My amazing life, remembered by my grandchildren

The morning after the day I die, my grandchildren will gather in my house. They will gather in my kitchen and drink tea from colorful, mismatched cups accumulated over years, using the leaves left in bright ceramic pots. Someone will have brought coffee, and mixed cinnamon in the grounds the way I will have for him when he used to for him whenever he visited. Sun will stream through the windows; there will be no tears on this morning. My grandchildren will have visited me in my home often, and each will drink from their own "special" cup, the cup that he or she has always drunk from when visiting. They will gather in the kitchen, some at the table, some on the floor, some on chairs pulled in from the dining room. My grandchildren will be many. Once they are settled, once they have their drinks, someone, the wife of my eldest grandson, perhaps, will begin: "She had such an amazing life..." There will be no regrets: no one will say, "I only wish I would have known her better." They all will have gotten to know me, and I them. Old photos will be brought to the table; stories will be recalled and recounted, stories that I will have told them, stories that Rasheed will have told them; and many stories that my mother will have told my children, their parents, who will have then passed on to them.

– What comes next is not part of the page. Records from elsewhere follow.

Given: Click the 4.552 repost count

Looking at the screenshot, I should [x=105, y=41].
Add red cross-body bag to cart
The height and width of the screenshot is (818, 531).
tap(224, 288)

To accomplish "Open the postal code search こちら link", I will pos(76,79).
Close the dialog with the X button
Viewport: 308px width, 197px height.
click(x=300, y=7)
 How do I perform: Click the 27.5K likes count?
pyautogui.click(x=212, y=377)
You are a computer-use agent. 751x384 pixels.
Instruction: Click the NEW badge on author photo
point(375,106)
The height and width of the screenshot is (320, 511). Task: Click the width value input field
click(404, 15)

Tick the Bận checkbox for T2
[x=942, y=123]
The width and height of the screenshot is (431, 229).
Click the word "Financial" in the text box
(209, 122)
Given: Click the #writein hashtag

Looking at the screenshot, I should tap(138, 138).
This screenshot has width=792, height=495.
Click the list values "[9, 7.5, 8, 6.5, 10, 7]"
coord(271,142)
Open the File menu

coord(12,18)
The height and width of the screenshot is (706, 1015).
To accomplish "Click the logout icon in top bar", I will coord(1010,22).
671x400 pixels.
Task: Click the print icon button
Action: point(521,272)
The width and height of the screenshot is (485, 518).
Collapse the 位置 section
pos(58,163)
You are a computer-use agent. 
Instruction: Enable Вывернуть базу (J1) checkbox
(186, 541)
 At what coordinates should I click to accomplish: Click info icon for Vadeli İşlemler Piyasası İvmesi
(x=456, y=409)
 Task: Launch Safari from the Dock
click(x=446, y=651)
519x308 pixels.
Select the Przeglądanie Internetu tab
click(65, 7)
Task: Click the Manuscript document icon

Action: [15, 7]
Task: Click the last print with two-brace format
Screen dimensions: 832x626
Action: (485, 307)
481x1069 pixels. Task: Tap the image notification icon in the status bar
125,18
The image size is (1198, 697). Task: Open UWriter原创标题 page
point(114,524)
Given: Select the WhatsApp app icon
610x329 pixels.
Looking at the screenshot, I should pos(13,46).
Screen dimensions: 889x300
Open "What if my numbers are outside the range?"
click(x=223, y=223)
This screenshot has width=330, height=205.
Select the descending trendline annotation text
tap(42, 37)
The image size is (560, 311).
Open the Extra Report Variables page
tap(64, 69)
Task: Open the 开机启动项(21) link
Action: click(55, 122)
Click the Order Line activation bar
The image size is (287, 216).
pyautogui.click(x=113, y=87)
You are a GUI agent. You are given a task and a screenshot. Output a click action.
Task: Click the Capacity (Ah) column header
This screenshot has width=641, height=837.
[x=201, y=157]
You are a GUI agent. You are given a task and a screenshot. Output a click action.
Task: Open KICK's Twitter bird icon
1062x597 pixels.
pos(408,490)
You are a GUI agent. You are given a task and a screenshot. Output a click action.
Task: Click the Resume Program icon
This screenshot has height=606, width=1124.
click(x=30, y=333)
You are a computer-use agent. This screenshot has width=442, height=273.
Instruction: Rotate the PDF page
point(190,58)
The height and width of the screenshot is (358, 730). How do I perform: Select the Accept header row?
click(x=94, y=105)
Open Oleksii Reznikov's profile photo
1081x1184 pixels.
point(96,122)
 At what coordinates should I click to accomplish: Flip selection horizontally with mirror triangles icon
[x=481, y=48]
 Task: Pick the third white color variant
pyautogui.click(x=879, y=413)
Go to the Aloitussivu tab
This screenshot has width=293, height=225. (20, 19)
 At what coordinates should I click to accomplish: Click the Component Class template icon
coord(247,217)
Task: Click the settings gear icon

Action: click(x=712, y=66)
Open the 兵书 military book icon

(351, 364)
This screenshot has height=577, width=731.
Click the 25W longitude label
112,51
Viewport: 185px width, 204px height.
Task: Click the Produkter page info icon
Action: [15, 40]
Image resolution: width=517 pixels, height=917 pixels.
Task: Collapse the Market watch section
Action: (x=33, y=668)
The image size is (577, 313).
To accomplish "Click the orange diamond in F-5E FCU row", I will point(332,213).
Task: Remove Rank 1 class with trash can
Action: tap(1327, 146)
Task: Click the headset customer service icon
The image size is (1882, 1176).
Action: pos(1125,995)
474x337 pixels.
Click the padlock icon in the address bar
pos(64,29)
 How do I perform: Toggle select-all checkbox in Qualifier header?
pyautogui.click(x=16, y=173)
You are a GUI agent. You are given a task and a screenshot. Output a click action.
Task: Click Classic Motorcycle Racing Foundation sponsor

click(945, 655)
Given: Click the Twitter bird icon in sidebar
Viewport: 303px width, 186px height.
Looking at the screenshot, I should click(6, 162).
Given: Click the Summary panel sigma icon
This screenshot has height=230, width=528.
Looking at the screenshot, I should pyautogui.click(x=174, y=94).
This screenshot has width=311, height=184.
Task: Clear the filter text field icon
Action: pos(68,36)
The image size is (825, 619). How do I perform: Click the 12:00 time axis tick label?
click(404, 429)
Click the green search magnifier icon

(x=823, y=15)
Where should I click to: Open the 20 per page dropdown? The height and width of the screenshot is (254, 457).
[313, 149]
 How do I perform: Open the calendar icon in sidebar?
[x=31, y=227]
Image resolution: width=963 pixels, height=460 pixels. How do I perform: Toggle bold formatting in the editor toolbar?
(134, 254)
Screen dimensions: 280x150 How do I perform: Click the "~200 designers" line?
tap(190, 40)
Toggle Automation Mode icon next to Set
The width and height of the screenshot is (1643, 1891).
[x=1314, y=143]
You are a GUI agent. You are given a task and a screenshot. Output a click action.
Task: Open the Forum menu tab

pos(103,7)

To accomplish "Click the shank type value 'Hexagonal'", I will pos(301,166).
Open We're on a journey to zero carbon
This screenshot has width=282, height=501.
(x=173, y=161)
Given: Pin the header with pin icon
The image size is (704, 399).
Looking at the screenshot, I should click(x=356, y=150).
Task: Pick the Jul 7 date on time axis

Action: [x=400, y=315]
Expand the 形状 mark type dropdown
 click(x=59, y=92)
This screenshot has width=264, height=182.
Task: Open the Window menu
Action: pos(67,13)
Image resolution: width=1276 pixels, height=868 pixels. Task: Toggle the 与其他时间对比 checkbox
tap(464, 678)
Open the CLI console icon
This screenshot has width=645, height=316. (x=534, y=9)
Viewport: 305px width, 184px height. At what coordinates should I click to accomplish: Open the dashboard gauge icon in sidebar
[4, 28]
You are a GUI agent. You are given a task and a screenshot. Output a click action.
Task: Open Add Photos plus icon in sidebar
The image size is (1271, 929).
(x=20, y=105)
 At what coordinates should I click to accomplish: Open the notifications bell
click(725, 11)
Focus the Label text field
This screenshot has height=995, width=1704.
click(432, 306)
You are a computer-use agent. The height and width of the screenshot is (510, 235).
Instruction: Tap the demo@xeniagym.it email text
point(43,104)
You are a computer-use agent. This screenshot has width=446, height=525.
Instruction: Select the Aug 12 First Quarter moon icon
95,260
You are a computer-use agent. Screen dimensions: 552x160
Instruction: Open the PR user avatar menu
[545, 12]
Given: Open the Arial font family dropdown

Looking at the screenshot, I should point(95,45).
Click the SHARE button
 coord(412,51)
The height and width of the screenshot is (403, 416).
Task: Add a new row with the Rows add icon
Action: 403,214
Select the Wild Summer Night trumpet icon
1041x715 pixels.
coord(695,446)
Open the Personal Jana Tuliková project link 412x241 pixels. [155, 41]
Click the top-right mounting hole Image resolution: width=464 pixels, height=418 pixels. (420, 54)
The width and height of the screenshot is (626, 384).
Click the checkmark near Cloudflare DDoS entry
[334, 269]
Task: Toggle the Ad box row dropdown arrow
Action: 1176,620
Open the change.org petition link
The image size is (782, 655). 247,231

They will recall a story my mother told her grandchildren when they first learned to ride bikes: she will tell them the story of their mother and her little yellow tricycle, which she raced over and over again all the way down the long hill of her parents' nursery, only waiting for her mother, by then 8 months pregnant with the son who would become Daniel, then Danny, then Dan, and finally, "Lil' Bro,'" to come and carry it back uphill, and she would race it down again. Until one day, when the front wheel of the little bike got caught, perhaps a stone or a rut, and its rider, who could have only be just over 2 years old, went flying over its handlebars and face-first into the dirt. My mother, of course, started down the hill - until her daughter, to the horror of Ben, an employee of the nursery working nearby, stood up, stood her tricycle back upright, mounted again, and rode it at full speed down the rest of the hill! When she reached me, my mother understood the look of horror on Ben's face: my own was covered in dirt. She will tell the story to my own children when they learn to ride, and they will laugh at their silly mother, but when the time comes, they, too, will tell the story to their own children. And on this morning, my grandchildren will laugh at their silly grandmother. Someone will add between breaths: "Oh, she was so stubborn! Such determination."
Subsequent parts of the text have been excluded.